▸ **TEXT**:
· · · · ·
[Pacemaker] Issues with constraints - working for start/stop, being ignored on "failures"

Cnut Jansen work at cnutjansen.eu
Tue Jun 1 21:10:13 EDT 2010


Am 31.05.2010 05:47, schrieb Tim Serong:
> On 5/31/2010 at 12:57 PM, Cnut Jansen<work at cnutjansen.eu>  wrote:
>
>> Current constraints:
>> colocation TEST_colocO2cb inf: cloneO2cb cloneDlm
>> colocation colocGrpMysql inf: grpMysql cloneMountMysql
>> colocation colocMountMysql_drbd inf: cloneMountMysql msDrbdMysql:Master
>> colocation colocMountMysql_o2cb inf: cloneMountMysql cloneO2cb
>> colocation colocMountOpencms_drbd inf: cloneMountOpencms msDrbdOpencms:Master
>> colocation colocMountOpencms_o2cb inf: cloneMountOpencms cloneO2cb
>> colocation colocTomcat inf: cloneTomcat cloneMountOpencms:Started
>> order TEST_orderO2cb 0: cloneDlm cloneO2cb
>> order orderGrpMysql 0: cloneMountMysql:start grpMysql
>> order orderMountMysql_drbd 0: msDrbdMysql:promote cloneMountMysql:start
>> order orderMountMysql_o2cb 0: cloneO2cb cloneMountMysql
>> order orderMountOpencms_drbd 0: msDrbdOpencms:promote cloneMountOpencms:start
>> order orderMountOpencms_o2cb 0: cloneO2cb cloneMountOpencms
>> order orderTomcat 0: cloneMountOpencms:start cloneTomcat
>>
> Try specifying "inf" for those ordering scores rather than zero.
> Ordering constraints with score="0" are considered optional and only
> have an effect when both resources are starting or stopping.  You
> should also be able to leave out the ":start" specifiers as this is
> implicit.
>
About those ":start" specifiers on the mount-resources's order 
constraints you're of course right, and I also allready knew about that. 
They're just remains from some tests (probably seek for (other?) 
workarounds or something) I did, which I only - due to their (to my 
knowledge) harmless redundancy - so far allways forgot to remove again 
when doing other, more relevant/important changes. you know, due to the 
crm-shell's (which I currently use for editing my configuration) 
canceling all resource monitor operations on the node the crm-shell is 
started on, I prefer to avoid starting it as much as possible for 
allways having to make sure I afterwards made all monitor operations run 
again (i.e. switch cluster's maintenance-mode on/off or switch node to 
standby and back online).

About those 0-scores, unfortunately they're necessary, since they're the 
- afaik - official workaround for to prevent instances of clone 
resources being also restarted on nodes where it's unnecessary to do so. 
So with scores set to "inf" instead, when I for example put one node 
into standby and/or back to online, most clone resources would also be 
restarted on the other node. That's not acceptable for production.
· · · · ·
▸ **EXERCISE**:
Answer these questions from the thread:
(a) According to the reply, when do ordering constraints with a score of "0" have an effect?
(b) Which tool does the poster currently use to edit the configuration?
(c) What does the poster say would happen with "inf" scores when one node is put into standby or back online?
The data has no role in any of this work on the thread.

▸ **EXTRACTED RECORDS**:
· · · · ·
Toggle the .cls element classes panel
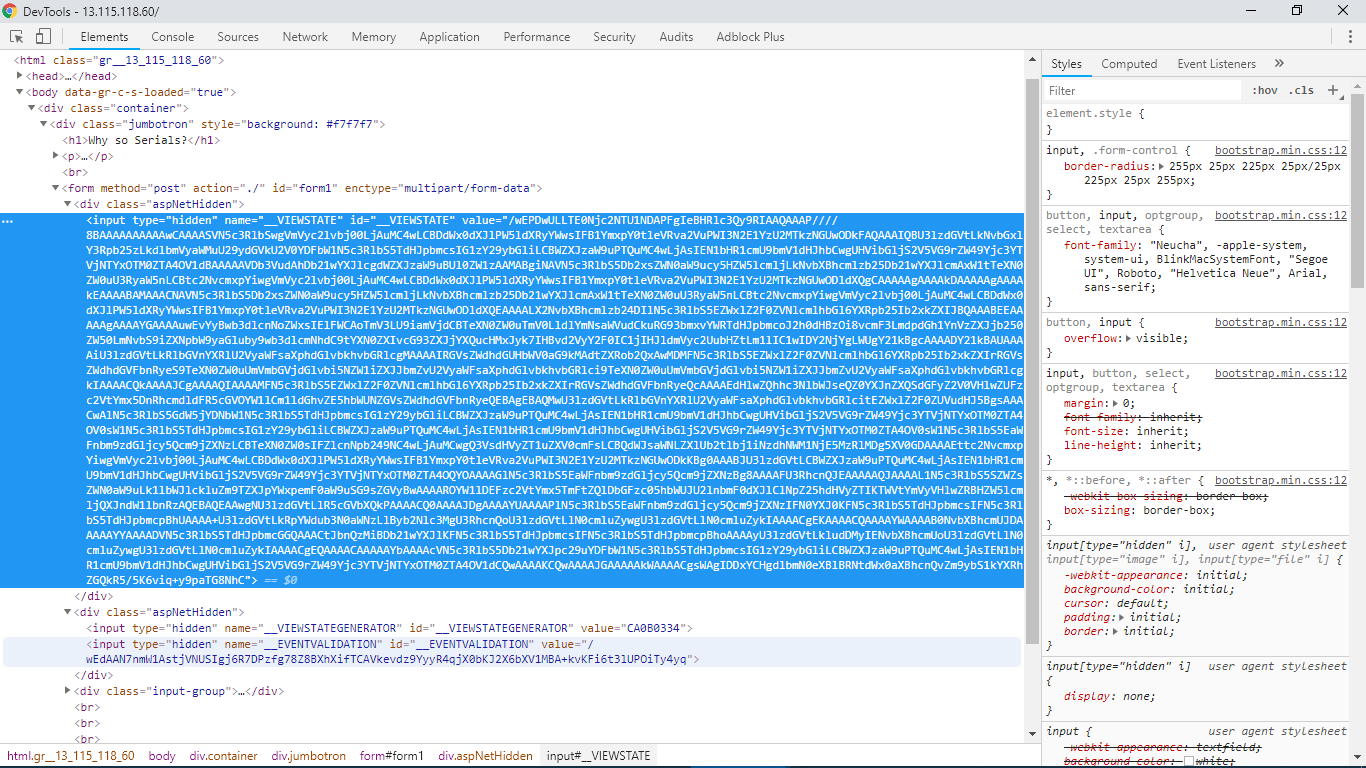(x=1301, y=90)
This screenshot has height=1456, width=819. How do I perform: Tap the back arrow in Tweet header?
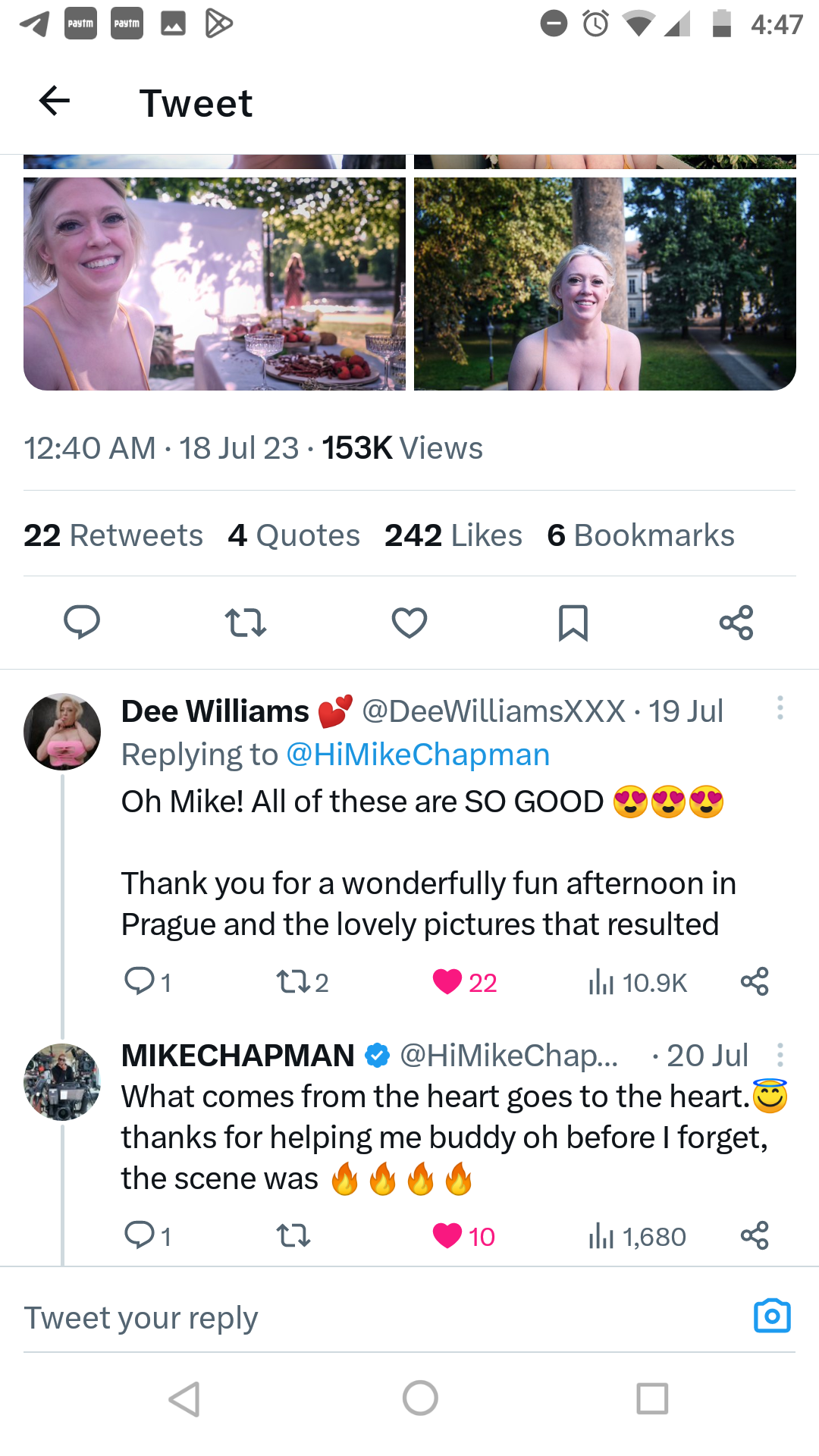[x=55, y=101]
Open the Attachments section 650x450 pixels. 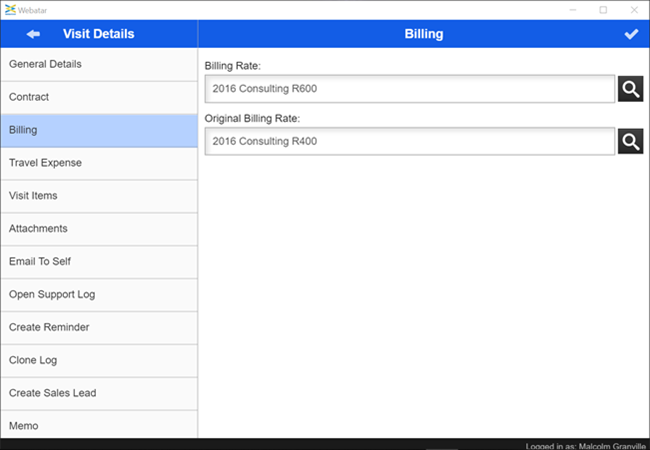[x=99, y=229]
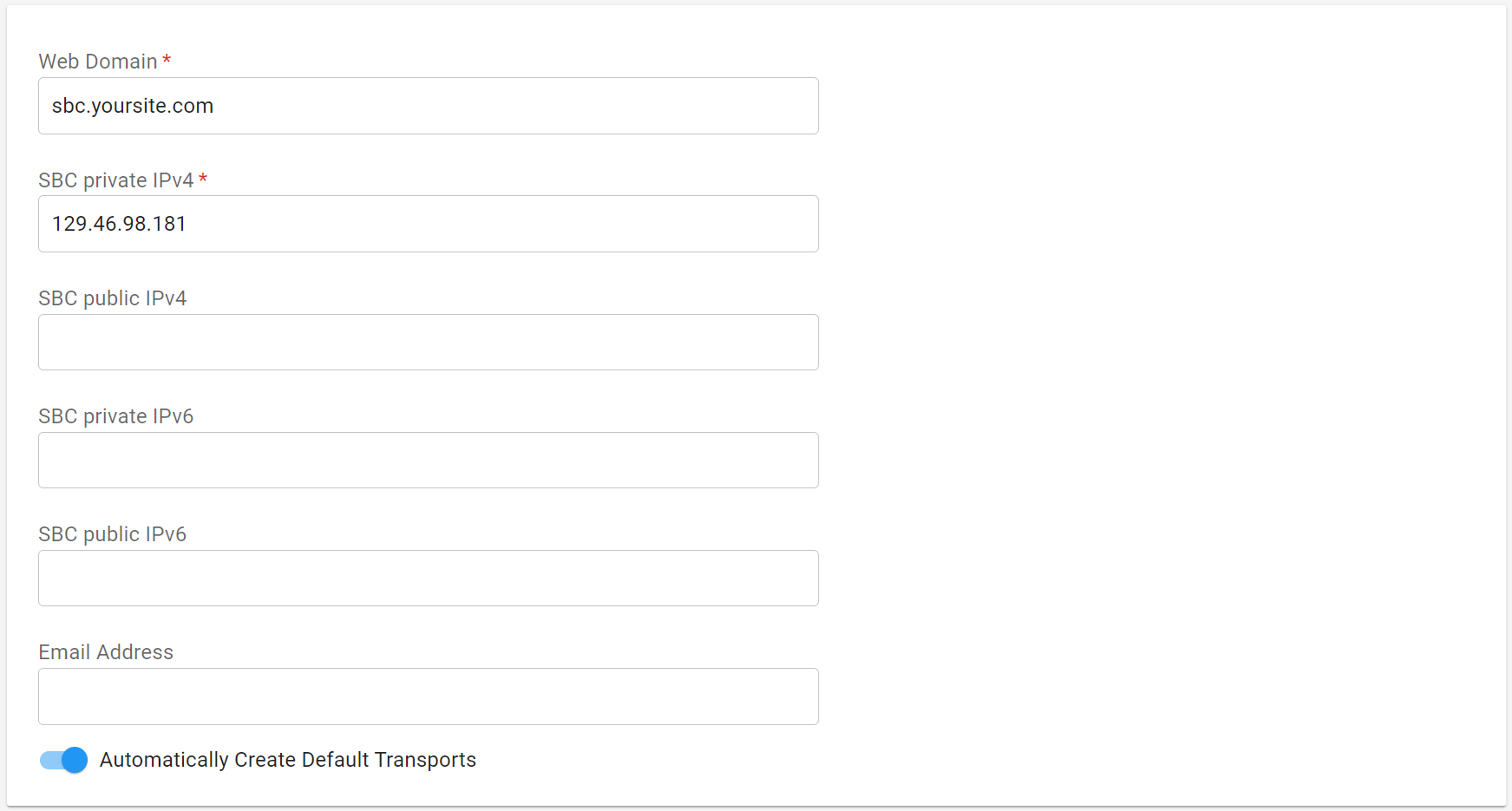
· · · · ·
▸ **RESPONSE TO THE EXERCISE**:
(a) Only when both resources are starting or stopping.
(b) The crm-shell.
(c) Most clone resources would also be restarted on the other node.